The Importance of Solitude

This is a quick musing on my part. I’m typing this on my laptop after a dip in a thermal bath and a stroll up the Aranypart (‘Golden Coast’) of Siófok, a resort town alongside Lake Balaton in Hungary. There are storm clouds overhead, unleashing bouts of rain every five or ten minutes. It’s a fantastic atmosphere. I love the whistling summer wind and rain, and I’m happy to just sit here by the window and think and sip on some homemade lemonade.

A thought that periodically returns to me and always causes me some distress is a certain aspect of my personality. Once again, it’s on my mind. I struggle to find a solution, then it comes to me, briefly, before I forget it all over again. In the morning, I took a day trip to Tata, a beautiful town in northwest Hungary near the Gerecse Mountains, famous for its lakes and a 14th-century medieval castle, and while I was walking around the Old Lake with a friend, I was reminded of the solution again. This is what I want to write down, so in the future when I’m confused or lost again, I can return here for easy remembrance.

Statue of Tatai Diána

Basically, I’ve always been someone who likes to help people.
I like to give friends lifts in my car, I’ll buy dinner if you’re hungry, I’ll clean your kitchen because I find an absurd pleasure in the process of cleaning and putting things in order, and I’m genuinely just happy to be able to help. I don’t help others to feed my ego, or because I want something in return. I do it when I know it’s the right thing to do.
This sounds nice, but still, being helpful is quite a risky thing, especially when it comes to relationships and dating. There’s always a chance of being left vulnerable to abusers when “helping out” is your natural state of mind.

This is the real struggle I’m referring to — when feelings I develop for another person cloud my good judgement, and I throw my own needs and morality in the back seat in order to please another person who may not have the best interests for me at heart. I become motivated by fear instead of faith (in myself, and in God’s word). I fear offending or inconveniencing the other person. I dread that they’ll hate me if I disappoint them in the slightest way. I’m anxious that they will cast a silent, negative judgement upon me and then disappear, without offering any chance to understand or fix what I did wrong. Or, the worst fear of all: the possibility of learning that I’m not really that important at all, the other person is just tolerating me. I’m not a priority, but I’m too scared to speak up and find out the truth.

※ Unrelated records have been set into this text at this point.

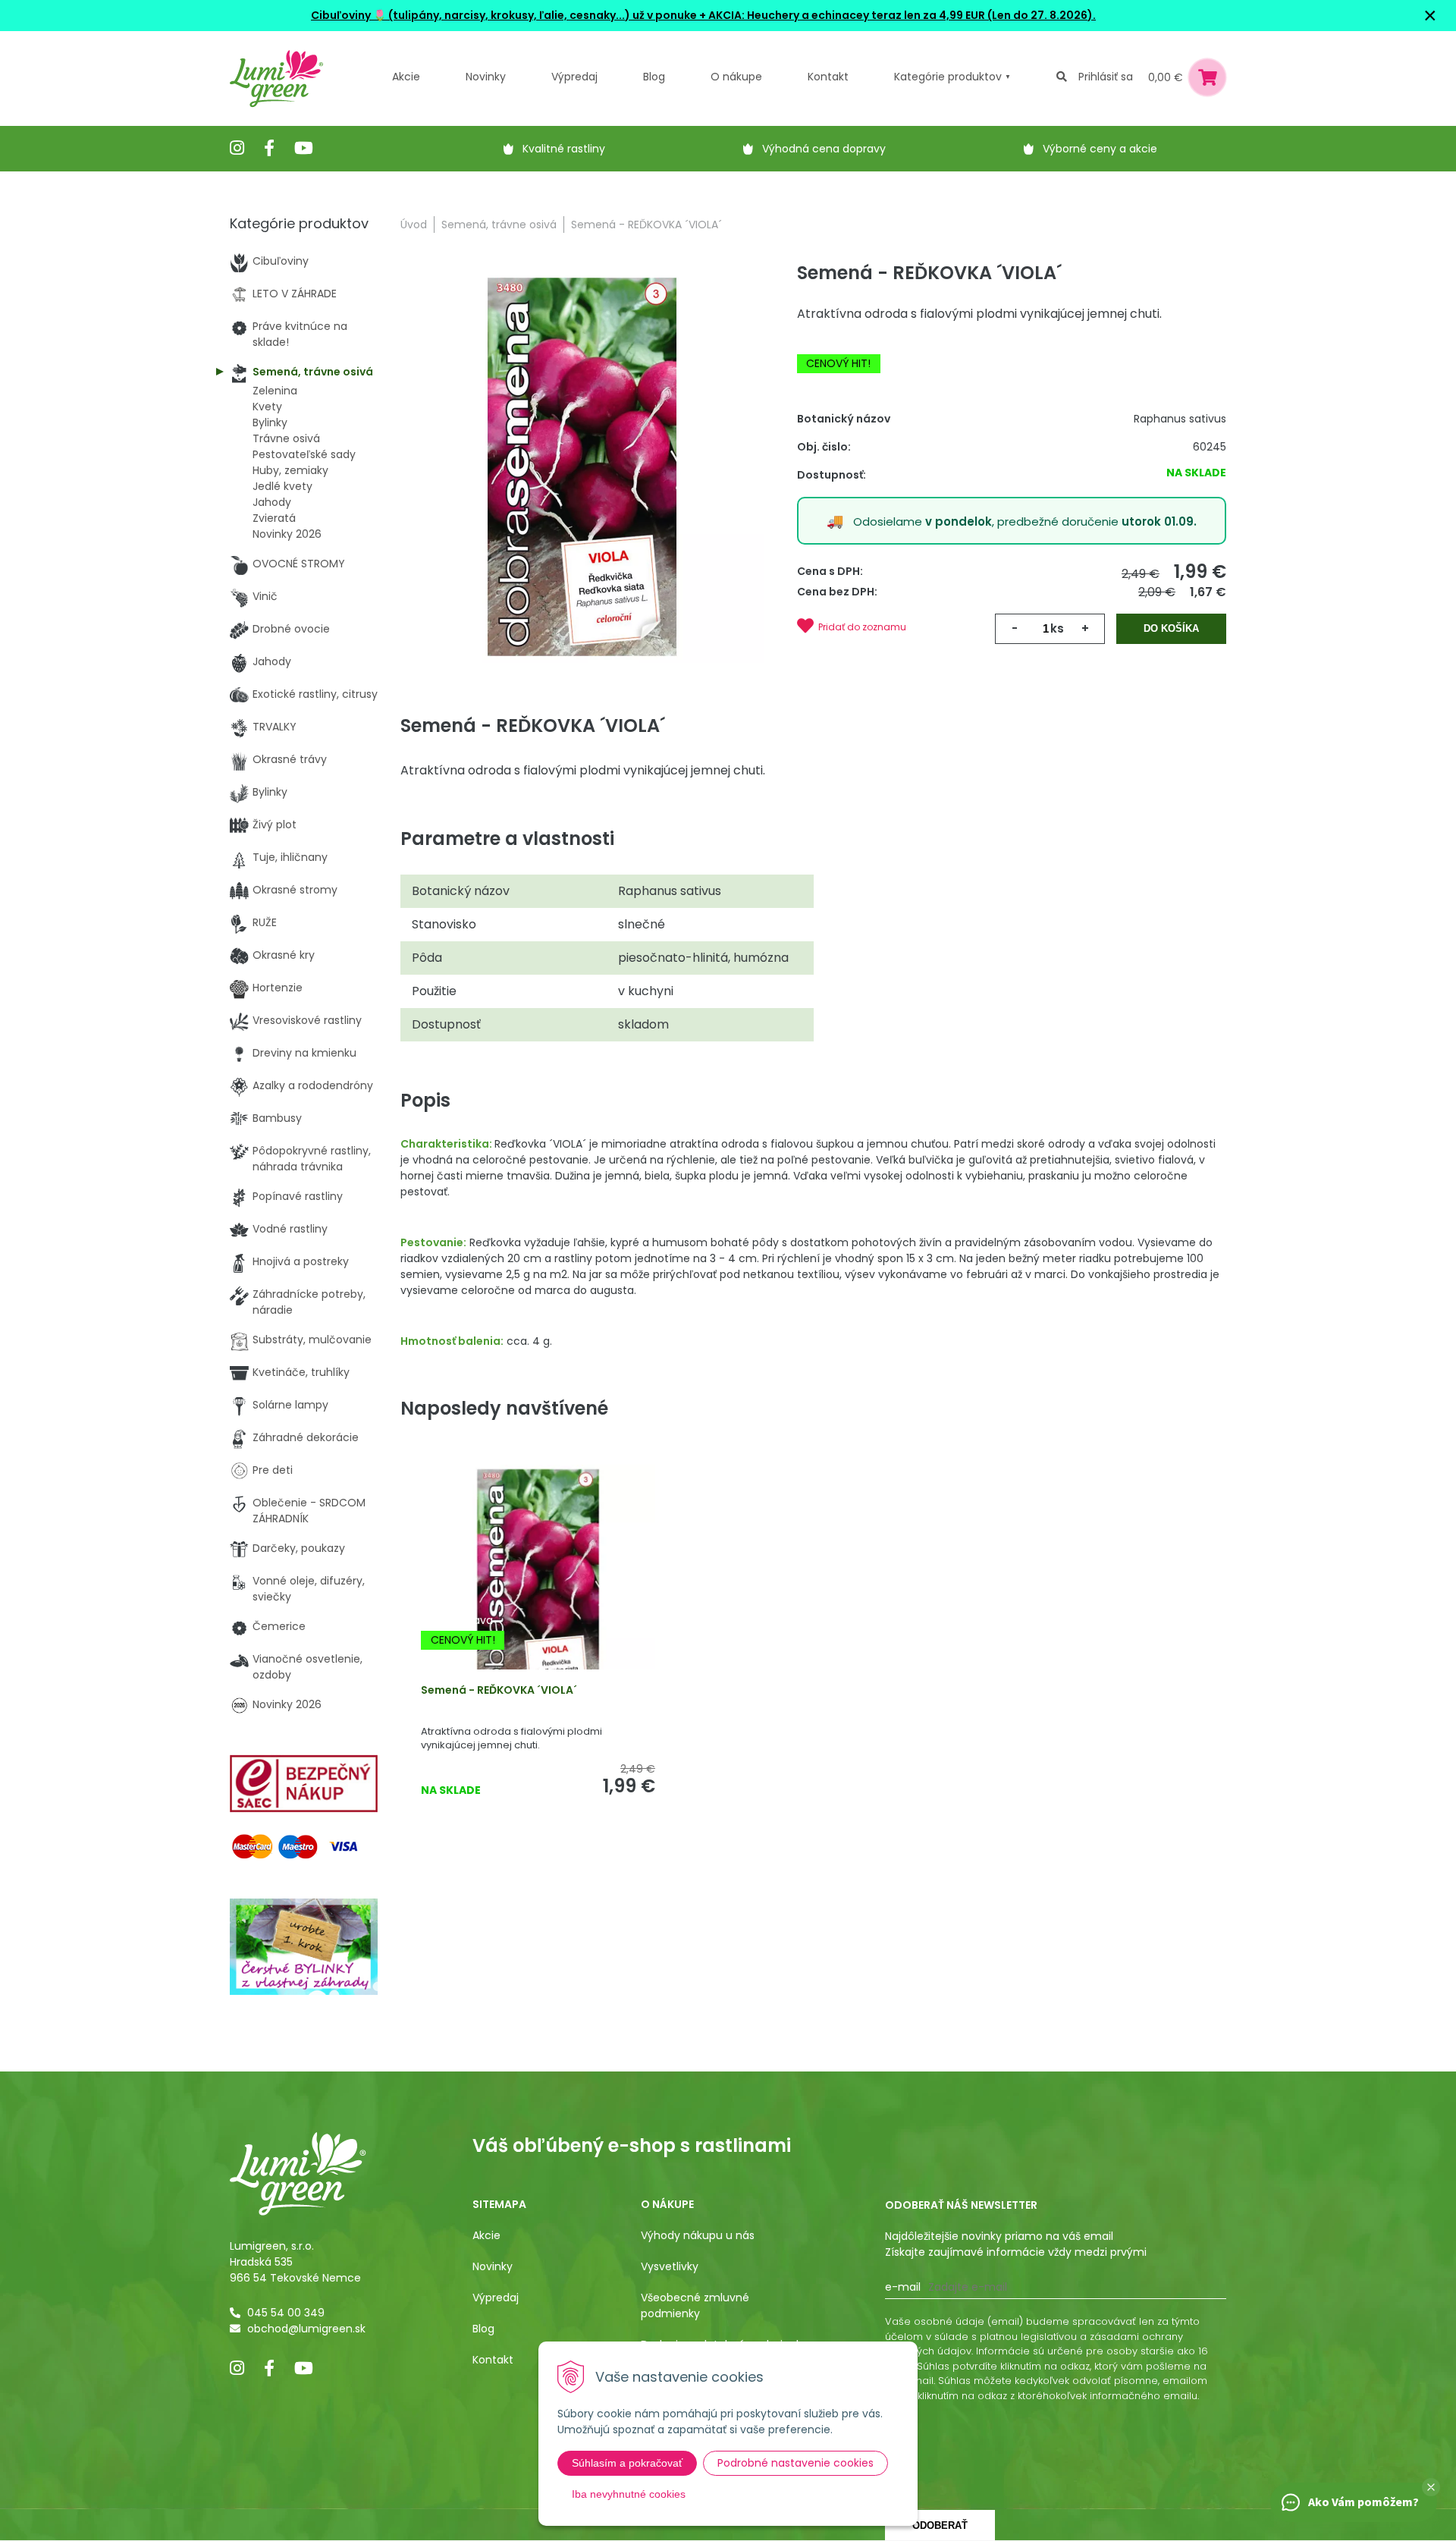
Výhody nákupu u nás (698, 2235)
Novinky (486, 76)
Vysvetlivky (669, 2266)
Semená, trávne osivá (499, 224)
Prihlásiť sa (1105, 76)
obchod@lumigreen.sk (306, 2328)
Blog (483, 2328)
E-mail (903, 2286)
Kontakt (492, 2359)
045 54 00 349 (286, 2312)
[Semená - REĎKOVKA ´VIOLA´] (582, 465)
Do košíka (1171, 628)
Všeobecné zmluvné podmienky (695, 2305)
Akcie (406, 76)
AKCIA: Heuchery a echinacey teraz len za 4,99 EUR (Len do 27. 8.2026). (901, 15)
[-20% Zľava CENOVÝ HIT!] (538, 1590)
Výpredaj (574, 76)
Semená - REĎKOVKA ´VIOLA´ (499, 1690)
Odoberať (940, 2525)
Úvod (413, 224)
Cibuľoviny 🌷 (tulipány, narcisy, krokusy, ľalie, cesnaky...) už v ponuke (504, 15)
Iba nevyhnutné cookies (629, 2494)
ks (1057, 628)
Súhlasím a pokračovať (627, 2463)
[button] (1431, 2487)
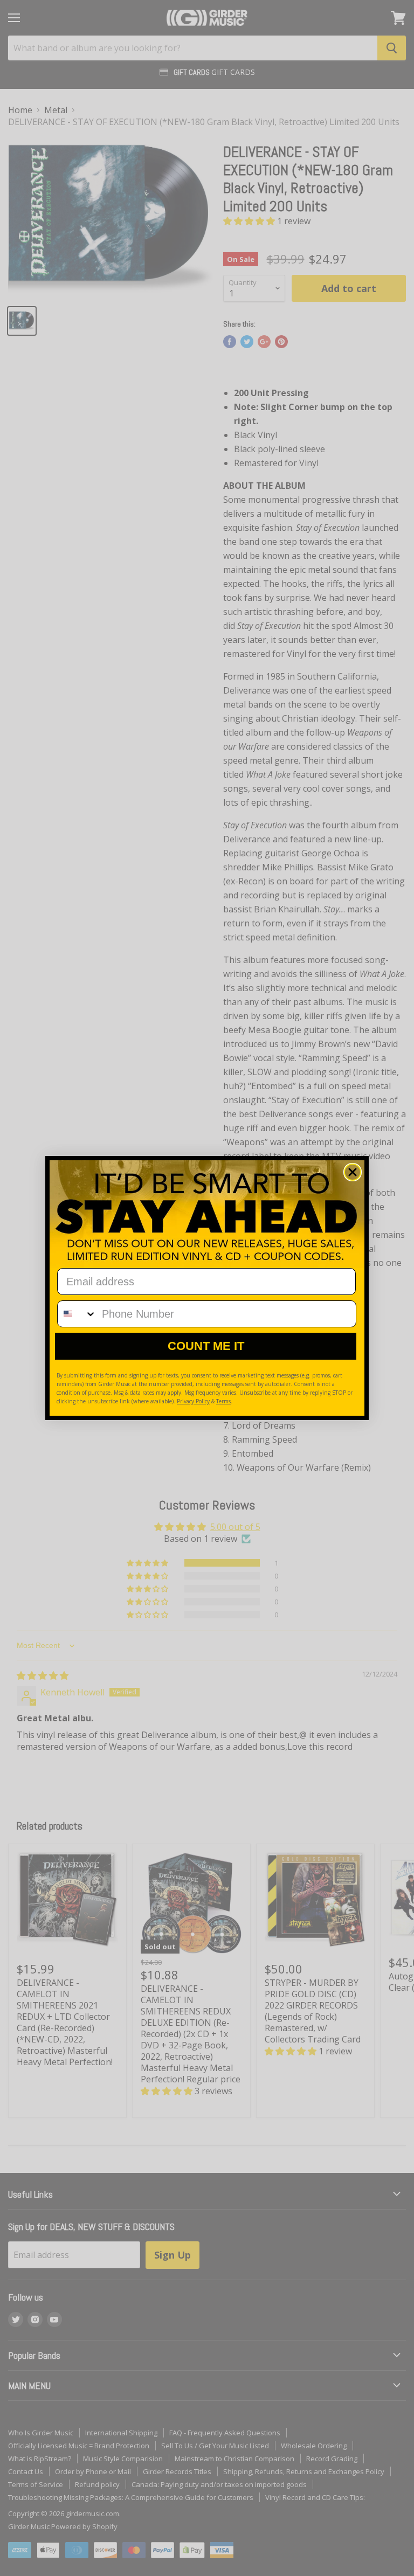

Writing out these fears and reading them now makes me laugh because I see how they are destructive and irrational, but I do genuinely struggle when my emotions and my natural desire to help others gets the better of me.

So, what’s the solution to fear-motivated people-pleasing? It’s sitting right here at Lake Balaton, alone, observing the summer storm battering the choppy waters. It’s going out for a swim, learning some new recipe or reading a good book, it’s trying out a new exercise regime, reminding myself of everything that’s important to me. There is great value in being alone when you feel you’re too caught up with someone else and you’re not being true to your ideals. And even if you’re suffering or lonely, you know that God is teaching you a necessary endurance. And so you are content and without fear, no matter what may or may not happen.

Most importantly of all: in solitude, there is the opportunity to remind yourself of the  most valuable relationship you have in life, which is the one you have with God. Detaching yourself from other people is essential in reestablishing the truth that your worth as a person does not depend on someone else’s behavior. People will always fail you, but God never will.

I am not advocating becoming a reclusive hermit or mistreating people. I certainly don’t wish to do such a thing, my greatest goal in life is to have a loving family and husband, but giving myself some time to relax and look over this vast lake is just what I needed for the moment. To understand how to love and help others without letting my values get swept away by fear of rejection– this is a lesson I must learn over and over again. Tonight, at least, I think I got it.